Rewrite the items from the line containing "At what coordinates" through the end of the items, replacing "directory tree" with "folder tree" and leaving everything else unchanged.

[begin Records for processing]

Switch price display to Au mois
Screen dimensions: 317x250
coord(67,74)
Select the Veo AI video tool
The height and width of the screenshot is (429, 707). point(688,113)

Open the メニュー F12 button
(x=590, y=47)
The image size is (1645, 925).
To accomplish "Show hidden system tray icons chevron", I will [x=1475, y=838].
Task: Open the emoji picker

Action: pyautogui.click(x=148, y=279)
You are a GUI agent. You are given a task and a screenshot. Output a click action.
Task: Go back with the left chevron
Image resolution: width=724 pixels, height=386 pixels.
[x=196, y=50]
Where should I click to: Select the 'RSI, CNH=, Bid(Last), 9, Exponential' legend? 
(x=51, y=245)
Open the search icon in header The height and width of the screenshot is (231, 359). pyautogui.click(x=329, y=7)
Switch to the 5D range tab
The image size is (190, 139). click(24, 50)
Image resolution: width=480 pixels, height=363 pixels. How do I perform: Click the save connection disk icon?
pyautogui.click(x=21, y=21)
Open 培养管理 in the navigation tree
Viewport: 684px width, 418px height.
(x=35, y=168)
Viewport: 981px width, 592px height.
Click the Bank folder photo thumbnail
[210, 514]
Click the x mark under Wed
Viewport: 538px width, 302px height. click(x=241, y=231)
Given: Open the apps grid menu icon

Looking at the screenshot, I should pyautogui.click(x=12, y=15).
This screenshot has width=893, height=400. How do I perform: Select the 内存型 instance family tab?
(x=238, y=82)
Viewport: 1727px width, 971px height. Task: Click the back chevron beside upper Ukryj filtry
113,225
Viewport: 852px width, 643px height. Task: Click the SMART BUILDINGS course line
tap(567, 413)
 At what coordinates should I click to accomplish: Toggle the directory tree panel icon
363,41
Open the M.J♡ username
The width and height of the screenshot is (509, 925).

[end Records for processing]

» **Full response**:
 At what coordinates should I click to accomplish: Toggle the folder tree panel icon
363,41
Open the M.J♡ username
The width and height of the screenshot is (509, 925).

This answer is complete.